Tuna
Salad in Ramekins
Ingredients -- Pescaterian / Ovo-Lacto Vegetarian
This is more of a suggestion,
it's ludicrously simple, just an idea when brainstorming
lunch.
- Canned tunafish, drained
- Mayonnaise; mustard or ketchup if desired
- Cold veg to taste: Pickles, Olives, or
Celery diced and thinly sliced; small-diced tomatoes, etc.

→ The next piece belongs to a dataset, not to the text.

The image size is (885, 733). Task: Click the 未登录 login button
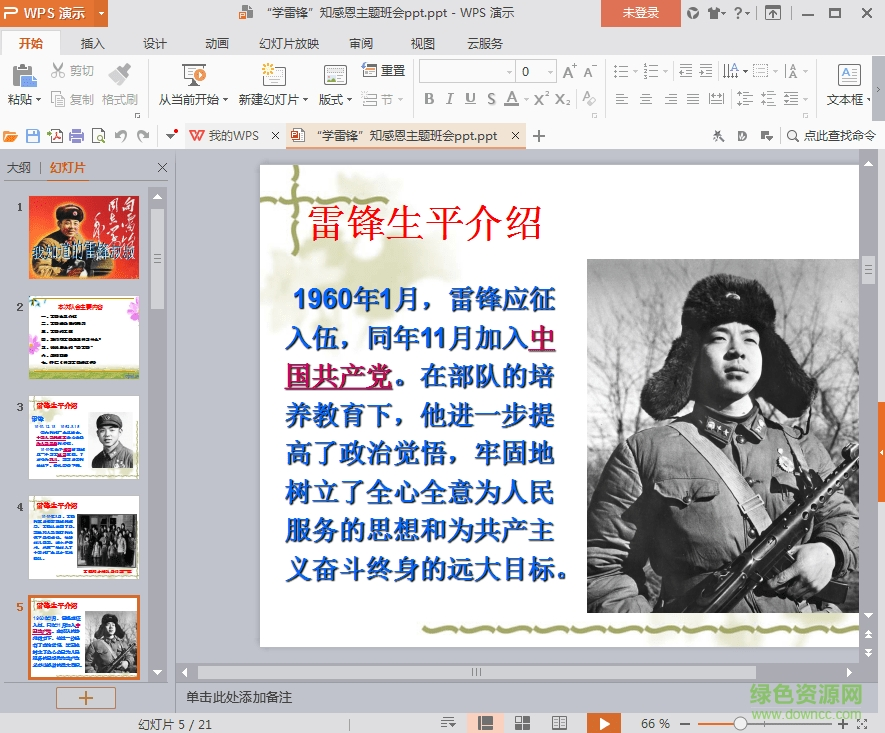point(641,14)
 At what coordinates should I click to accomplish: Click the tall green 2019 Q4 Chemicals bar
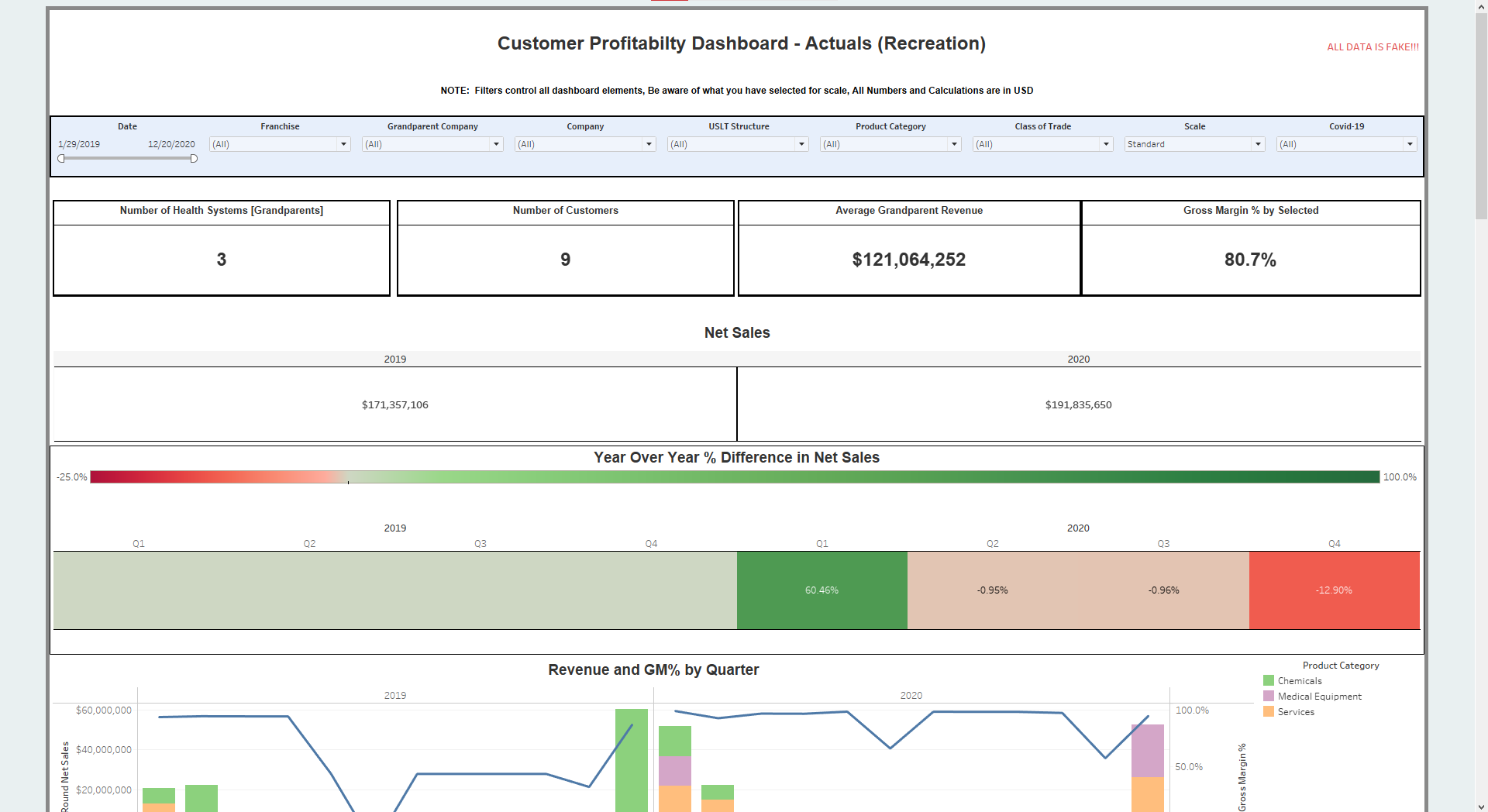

- Cooked veg to taste: such as diced &
sautéed onions, diced bell peppers, etc.
- Chopped nuts, for example Walnuts or Pine nuts
- Shredded cheese
- Black pepper, other spices to taste
Mix together a hearty Tunafish salad with your
favorite add-ins, perhaps going a little light on the
Mayonnaise compared to making a sandwich. Fill
oven-proof ramekins with the mixture and cover the top with
shredded cheese. Certainly these could be served cold
as-is, but for variety you might warm them in the oven at 325
degrees F for 20 minutes instead. (That's why I advise
light on the mayo here -- so that the tuna cooks better and is
less liquid.) Some people enjoy add-in such as
cranberries or frozen peas in a tuna salad, but those are less
keto than the recommended ingredients.